Да, опера — вот это заведение, скажу я вам! И какая забава для нас, аристократов! Только одолеешь обед из трех блюд — не обеды, а беды, называл я их, потому как после них, случалось, не оберешься беды: то изжога, то головная боль, да еще докторские счета, да пилюли, да бессонница и все такое прочее! Так вот, стало быть, только управишься с обедом из трех блюд, от которого, готов поспорить, можно получить истинное удовольствие, лишь когда потом часика два спокойно посидишь за напитками, — а тут вдруг подкатывает экипаж, влетает моя Джемми, разодетая, как герцогиня, и благоухающая, как наша парикмахерская: «Поехали, дорогой мой, сегодня „Норми“ (или „Анни в баллоне“, или „Нос ди Фигаро“, либо „Газ и Ладра“). Мистер Костер поднимает палочку ровнехонько в восемь, ты же знаешь, самая мода уже сидеть на местах при первых звуках ввертуры».

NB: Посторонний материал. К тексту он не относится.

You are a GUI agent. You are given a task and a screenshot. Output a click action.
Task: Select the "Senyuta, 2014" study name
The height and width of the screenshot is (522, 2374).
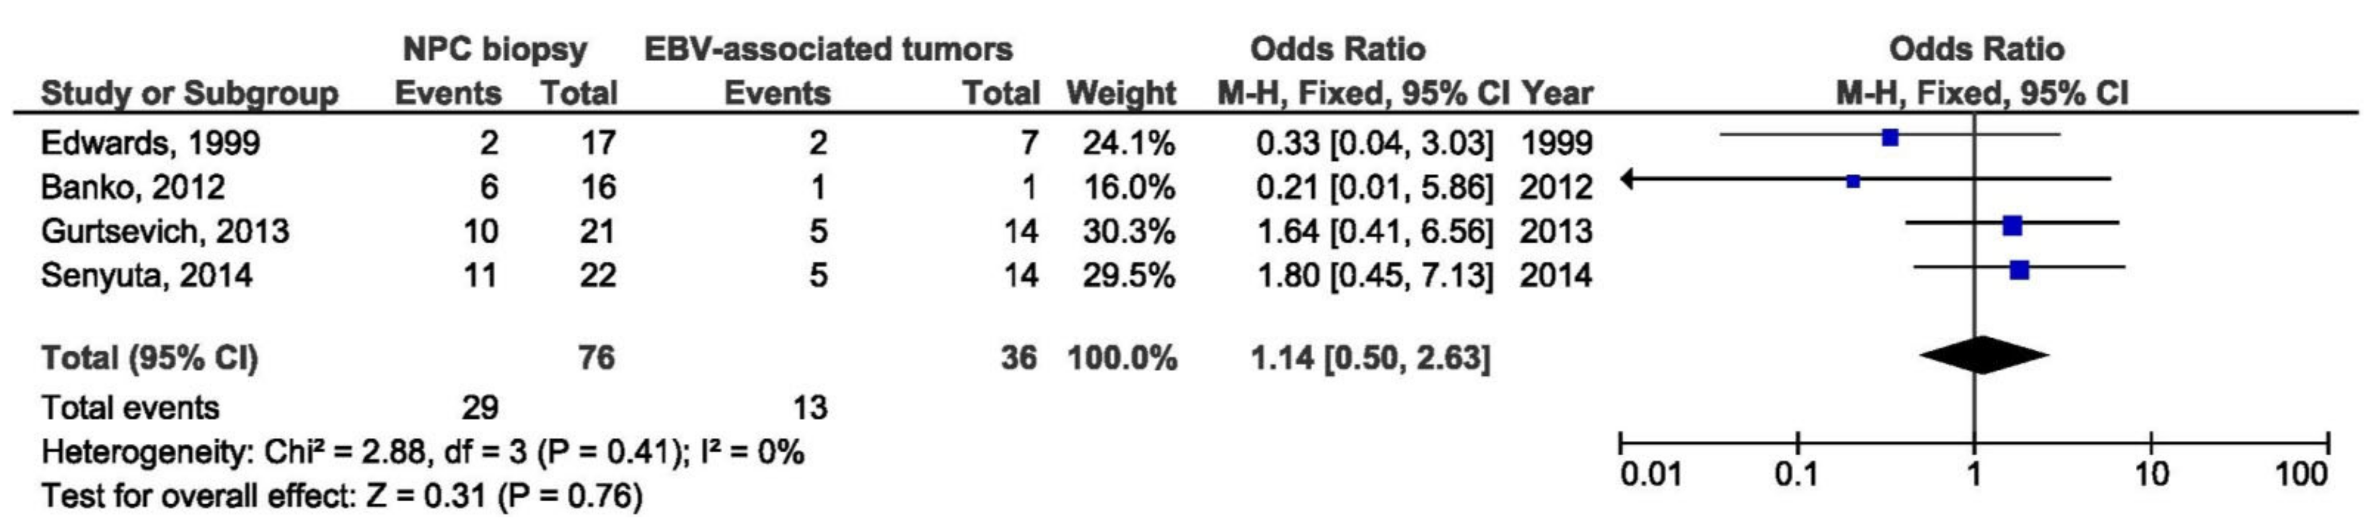147,275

И вот изволь нырять в ложу и маяться пять часов кряду, а после двенадцать часов охать от головной боли. И все из-за моды.

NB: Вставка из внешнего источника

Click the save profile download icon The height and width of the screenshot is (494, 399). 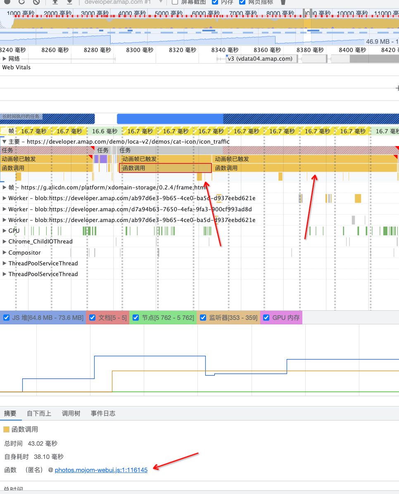point(69,2)
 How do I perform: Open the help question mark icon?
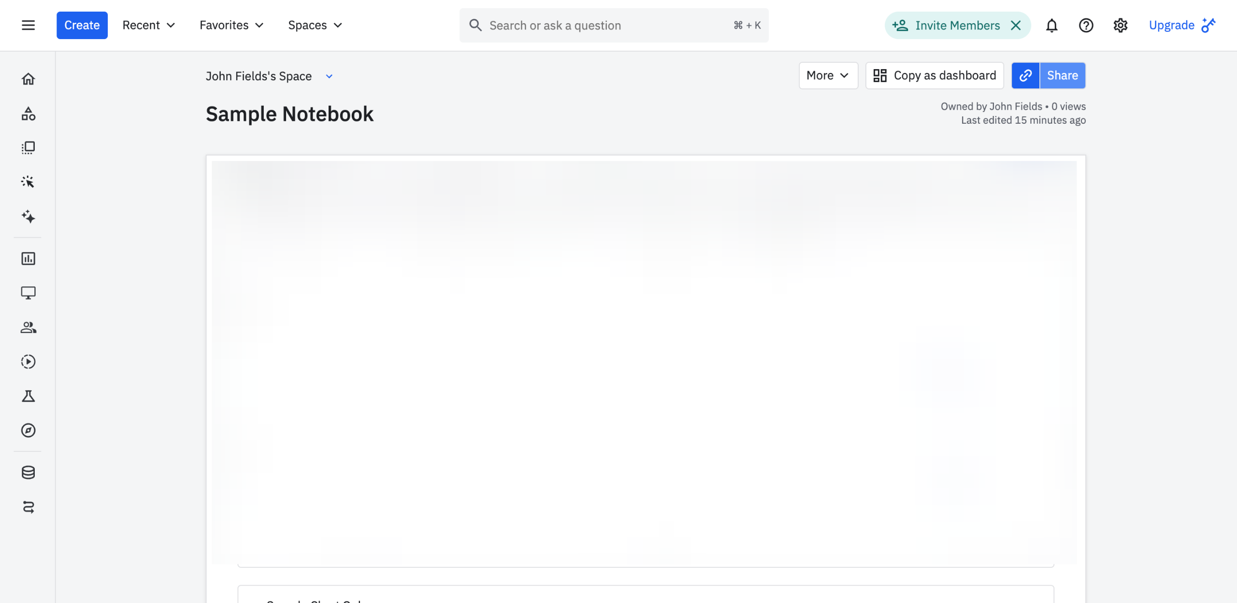(1086, 25)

Как только кончается эта самая ввертура, так сразу начинается опера, что, как я понял, по-итальянски означает пение. Но почему надо петь по-итальянски — в толк не возьму. И почему на сцене только и делают, что поют? Господи боже! Как я дожидался, чтобы деревянная сорока с серебряными ложками в клюве поскорее взлетела на верхушку колокольни и чтобы явились парни с вилами и уволокли этого паскудного Донжевана. Не оттого, что я не восхищаюсь Лаблашем и Рубини и его братом Томрубини, тем, что поет таким густым басом и выходит капралом в первой опере и Донжеваном во второй. Но все это по три часа кряду, право, чересчур, потому как на этих хлипких стульчиках в ложе разве уснешь?

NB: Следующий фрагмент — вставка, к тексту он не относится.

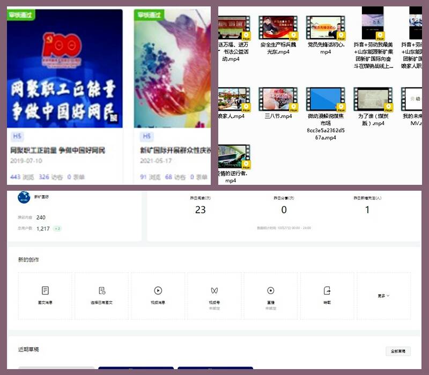Click the 昨日阅读 count of 23
The width and height of the screenshot is (429, 375).
[x=200, y=210]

Высидеть оперу — труд тяжкий, но в сравнении с балетом — сущий пустяк. Видели бы вы мою Джемми, когда она в первый раз смотрела этот самый балет. Стоило мамзель Фанни и Терезе Хастлер выйти вперед с каким-то господином и начать танцевать, видели бы вы, как Джемми таращила глаза, а дочь моя вся зарделась, когда мамзель Фанни встала всего лишь на пять пальчиков, а другие пять и всю ножку вслед за ними задрала чуть ли не до плеча, а потом давай крутиться, крутиться, крутиться, что твоя юла, минуты этак две с лишним! А когда наконец обосновалась на обеих ногах и приняла пристойную позу, послушали бы вы, как громыхал весь зал, а в ложах хлопали изо всех сил и махали платками! Партер вопил: «Браво!» Ну а те, кого, верно, возмутило этакое бесстыдство, швыряли в мамзель Фанни пучки цветов. Думаете, она испугалась? Ничуть не бывало! Вышла преспокойненько вперед, будто так и положено, подобрала то, что в нее нашвыряли, улыбнулась, прижала это все к груди, а потом опять давай крутиться, еще быстрее прежнего. Ну, это, скажу я вам, выдержка! Отродясь такой не видывал.
— Паскудница! — воскликнула Джемми, передернувшись от ярости. — Коли женщина на этакое способна, поделом с ней этак и обращаться.
— О да! Она играет прекрасно, — заметил наш друг его сиятельство, который, так же как и барон фон Понтер и Хламсброд, не упускал случая прийти к нам в ложу.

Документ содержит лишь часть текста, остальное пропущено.